Di ascoltare il rumore lento del cuore,
come il crepitio di un fuoco acceso dentro di noi 🔥
Il 21 dicembre, il giorno più corto dell’anno, ci invita simbolicamente a tornare a casa. Non solo quella fatta di mura, ma quella più profonda, invisibile,
dove custodiamo ciò che ci nutre davvero.

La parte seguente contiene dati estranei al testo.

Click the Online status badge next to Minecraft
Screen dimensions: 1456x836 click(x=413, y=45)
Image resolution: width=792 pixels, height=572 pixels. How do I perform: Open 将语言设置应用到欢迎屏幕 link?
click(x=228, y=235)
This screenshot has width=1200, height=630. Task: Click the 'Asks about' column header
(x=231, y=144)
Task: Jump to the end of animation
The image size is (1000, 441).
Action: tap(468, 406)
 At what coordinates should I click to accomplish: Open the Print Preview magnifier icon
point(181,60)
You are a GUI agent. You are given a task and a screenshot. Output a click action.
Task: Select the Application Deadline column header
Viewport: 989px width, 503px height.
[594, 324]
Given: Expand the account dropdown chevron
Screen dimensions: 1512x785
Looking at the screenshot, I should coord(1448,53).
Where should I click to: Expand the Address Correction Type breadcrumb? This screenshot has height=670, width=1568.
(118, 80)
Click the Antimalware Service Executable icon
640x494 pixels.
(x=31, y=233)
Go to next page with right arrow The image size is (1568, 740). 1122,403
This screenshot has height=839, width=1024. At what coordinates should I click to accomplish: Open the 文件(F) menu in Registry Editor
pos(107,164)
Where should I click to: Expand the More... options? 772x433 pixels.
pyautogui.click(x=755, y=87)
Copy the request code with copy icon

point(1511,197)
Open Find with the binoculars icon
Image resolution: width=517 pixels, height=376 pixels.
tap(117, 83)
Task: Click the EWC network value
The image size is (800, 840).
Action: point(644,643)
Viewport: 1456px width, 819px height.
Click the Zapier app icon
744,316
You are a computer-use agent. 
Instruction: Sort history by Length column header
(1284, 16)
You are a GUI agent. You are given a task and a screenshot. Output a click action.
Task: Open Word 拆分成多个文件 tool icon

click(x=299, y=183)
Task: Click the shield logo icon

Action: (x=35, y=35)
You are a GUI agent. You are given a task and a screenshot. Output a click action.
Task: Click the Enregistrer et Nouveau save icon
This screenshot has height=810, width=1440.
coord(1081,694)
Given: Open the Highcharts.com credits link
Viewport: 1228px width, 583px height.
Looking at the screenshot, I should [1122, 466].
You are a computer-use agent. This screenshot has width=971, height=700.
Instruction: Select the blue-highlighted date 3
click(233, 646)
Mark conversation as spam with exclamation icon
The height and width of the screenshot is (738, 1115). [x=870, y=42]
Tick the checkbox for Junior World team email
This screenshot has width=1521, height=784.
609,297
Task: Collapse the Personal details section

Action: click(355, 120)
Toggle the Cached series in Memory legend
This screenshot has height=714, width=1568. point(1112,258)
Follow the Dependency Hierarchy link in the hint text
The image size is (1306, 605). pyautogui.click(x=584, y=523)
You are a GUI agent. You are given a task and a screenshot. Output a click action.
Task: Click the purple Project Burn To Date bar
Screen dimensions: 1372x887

“Preparate il vostro piatto preferito”
non è solo un invito pratico.
È un gesto psicologico potente. Scegliere, cucinare, prendersi cura. Dedicare tempo a ciò che scalda, che conforta, che racconta chi siamo. La felicità, come ci ricorda Dostoevskij, non cade dal cielo.
Non arriva per caso, né per miracolo. La creiamo, giorno dopo giorno, e spesso la teniamo nascosta nel cuore, protetta da strati di abitudini, aspettative, paure.
In psicologia lo sappiamo bene: la felicità non è assenza di dolore, ma presenza di senso.
È concedersi piccoli rituali, riconoscere i propri bisogni, dare valore a ciò che ci fa sentire al sicuro.
Forse oggi non serve fare di più.
Forse basta sentire di più.
Come quel cane acciambellato davanti al camino,
che non chiede altro se non calore, quiete, presenza.
✨ Domanda per voi:
se la felicità fosse un piatto da preparare oggi,
quali ingredienti mettereste?
Tempo? Silenzio? Condivisione? Cura di voi stessi?
Scrivetecelo nei commenti 💬
La felicità, a volte, inizia proprio da una risposta sincera.